The Walt Disney Studio, under producer Ron Miller, commendably trying for something different in 1979, came up with director Gary Nelson’s extremely good-looking but rather poorly conceived sci-fi adventure about a group of American researchers (Anthony Perkins, Ernest Borgnine, Yvette Mimieux) who arrive on an explorer spacecraft called The Cygnus that is stuck precariously over a weird whirlpool.
Unfortunately the story soon turns out to be a tedious, downbeat and pretentious yarn, with half-baked characters, poor dialogue and a preposterous conclusion.
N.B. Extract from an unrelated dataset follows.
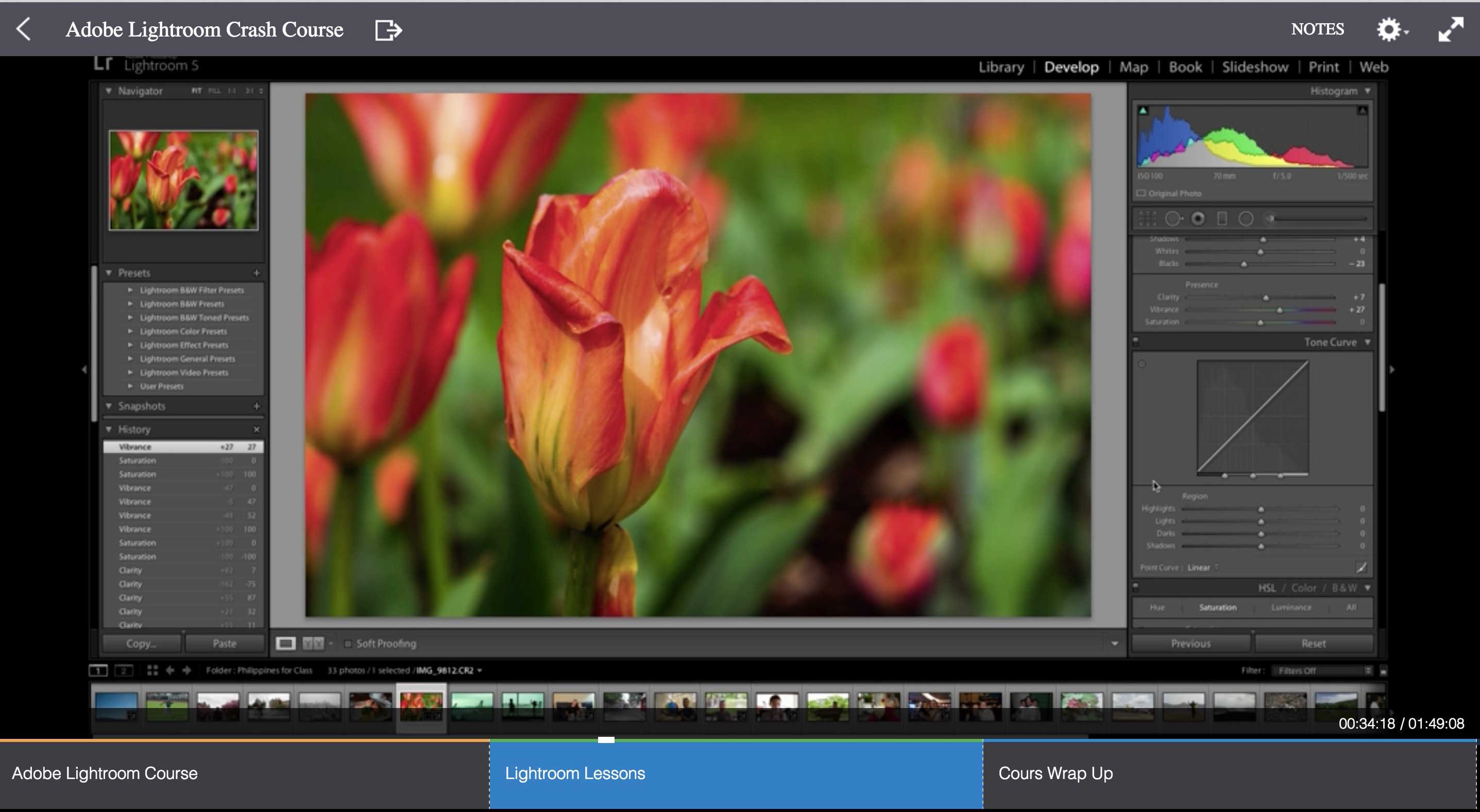Collapse the History panel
However, to balance this, the movie has some strong virtues, including the spectacular, Oscar-nominated trick work, splendid cinematography by Frank Philips, striking production designs by Peter Ellenshaw and a fine score by John Barry.
And it is hard not to have a considerable affection for the hard-working actors, particularly Maximilian Schell as Dr Hans Reinhardt, the mad professor who runs The Cygnus with robots and perilously plans to explore the swirling black hole.
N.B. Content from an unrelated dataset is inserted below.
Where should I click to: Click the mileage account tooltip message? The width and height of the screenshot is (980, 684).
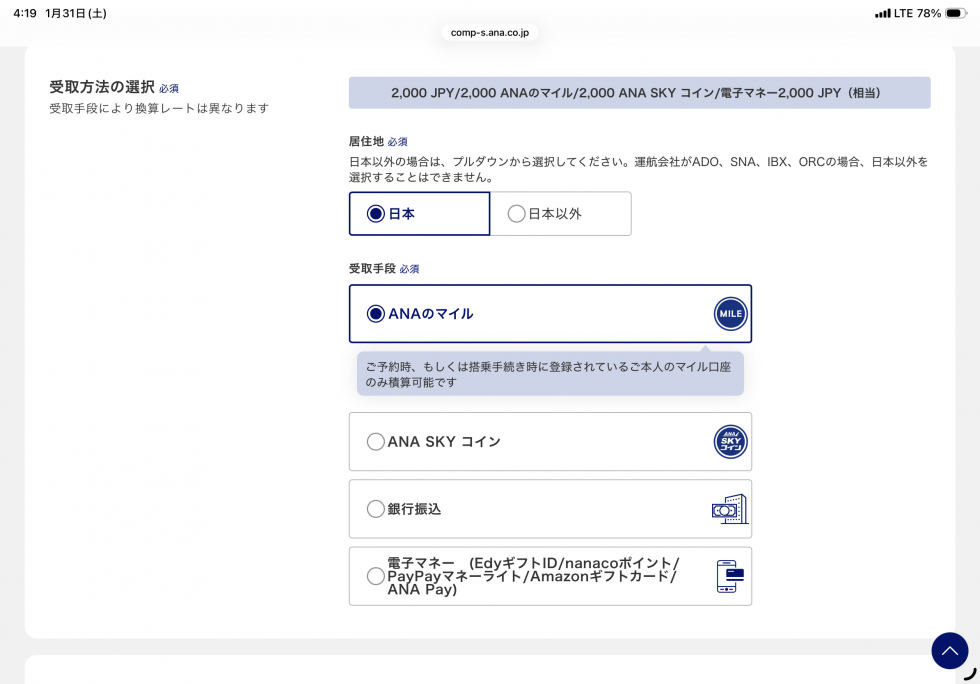[x=550, y=373]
If Disney wanted to update their hit 20,000 Leagues Under the Sea (1954) for the Star Wars (1977) generation, which this seems like it is, they could have done it better script wise than Jeb Rosebrook and Gerry Day’s struggling screenplay, though they could not have given it a better production or effects in 1979.
Also in the cast are Robert Forster, Joseph Bottoms and Tom McLoughlin.